TASK STATEMENT =
Reproduce the entries below, swapping every "computer-use agent" for "screen navigation assistant" and leaving all else unchanged.

MATERIALS PROVIDED =
========================
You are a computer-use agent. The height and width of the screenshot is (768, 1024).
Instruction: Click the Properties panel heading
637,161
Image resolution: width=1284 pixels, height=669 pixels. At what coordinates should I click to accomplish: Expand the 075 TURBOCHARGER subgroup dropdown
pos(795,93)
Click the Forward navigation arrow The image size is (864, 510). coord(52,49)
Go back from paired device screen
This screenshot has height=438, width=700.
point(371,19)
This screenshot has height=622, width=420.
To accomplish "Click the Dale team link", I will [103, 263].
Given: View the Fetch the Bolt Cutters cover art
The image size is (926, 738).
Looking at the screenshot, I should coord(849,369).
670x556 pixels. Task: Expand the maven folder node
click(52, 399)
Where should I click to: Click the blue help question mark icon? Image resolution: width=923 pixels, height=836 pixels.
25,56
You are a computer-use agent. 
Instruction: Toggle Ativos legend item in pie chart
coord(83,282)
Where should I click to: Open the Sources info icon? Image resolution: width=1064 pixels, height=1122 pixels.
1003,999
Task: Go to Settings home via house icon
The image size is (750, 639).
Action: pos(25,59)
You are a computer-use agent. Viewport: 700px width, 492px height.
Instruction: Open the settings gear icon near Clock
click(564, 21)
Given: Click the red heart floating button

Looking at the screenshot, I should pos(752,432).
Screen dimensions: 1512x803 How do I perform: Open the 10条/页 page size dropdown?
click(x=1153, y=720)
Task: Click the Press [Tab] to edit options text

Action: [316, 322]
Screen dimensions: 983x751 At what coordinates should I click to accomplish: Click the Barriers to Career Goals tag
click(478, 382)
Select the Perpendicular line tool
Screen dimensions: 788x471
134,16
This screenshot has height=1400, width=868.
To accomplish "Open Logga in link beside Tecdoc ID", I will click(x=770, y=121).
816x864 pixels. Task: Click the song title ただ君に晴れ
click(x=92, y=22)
========================
ANSWER TO THE PROBLEM =
You are a screen navigation assistant. The height and width of the screenshot is (768, 1024).
Instruction: Click the Properties panel heading
637,161
Image resolution: width=1284 pixels, height=669 pixels. At what coordinates should I click to accomplish: Expand the 075 TURBOCHARGER subgroup dropdown
pos(795,93)
Click the Forward navigation arrow The image size is (864, 510). coord(52,49)
Go back from paired device screen
This screenshot has height=438, width=700.
point(371,19)
This screenshot has height=622, width=420.
To accomplish "Click the Dale team link", I will [103, 263].
Given: View the Fetch the Bolt Cutters cover art
The image size is (926, 738).
Looking at the screenshot, I should coord(849,369).
670x556 pixels. Task: Expand the maven folder node
click(52, 399)
Where should I click to: Click the blue help question mark icon? Image resolution: width=923 pixels, height=836 pixels.
25,56
You are a screen navigation assistant. 
Instruction: Toggle Ativos legend item in pie chart
coord(83,282)
Where should I click to: Open the Sources info icon? Image resolution: width=1064 pixels, height=1122 pixels.
1003,999
Task: Go to Settings home via house icon
The image size is (750, 639).
Action: pos(25,59)
You are a screen navigation assistant. Viewport: 700px width, 492px height.
Instruction: Open the settings gear icon near Clock
click(564, 21)
Given: Click the red heart floating button

Looking at the screenshot, I should pos(752,432).
Screen dimensions: 1512x803 How do I perform: Open the 10条/页 page size dropdown?
click(x=1153, y=720)
Task: Click the Press [Tab] to edit options text

Action: [316, 322]
Screen dimensions: 983x751 At what coordinates should I click to accomplish: Click the Barriers to Career Goals tag
click(478, 382)
Select the Perpendicular line tool
Screen dimensions: 788x471
134,16
This screenshot has height=1400, width=868.
To accomplish "Open Logga in link beside Tecdoc ID", I will click(x=770, y=121).
816x864 pixels. Task: Click the song title ただ君に晴れ
click(x=92, y=22)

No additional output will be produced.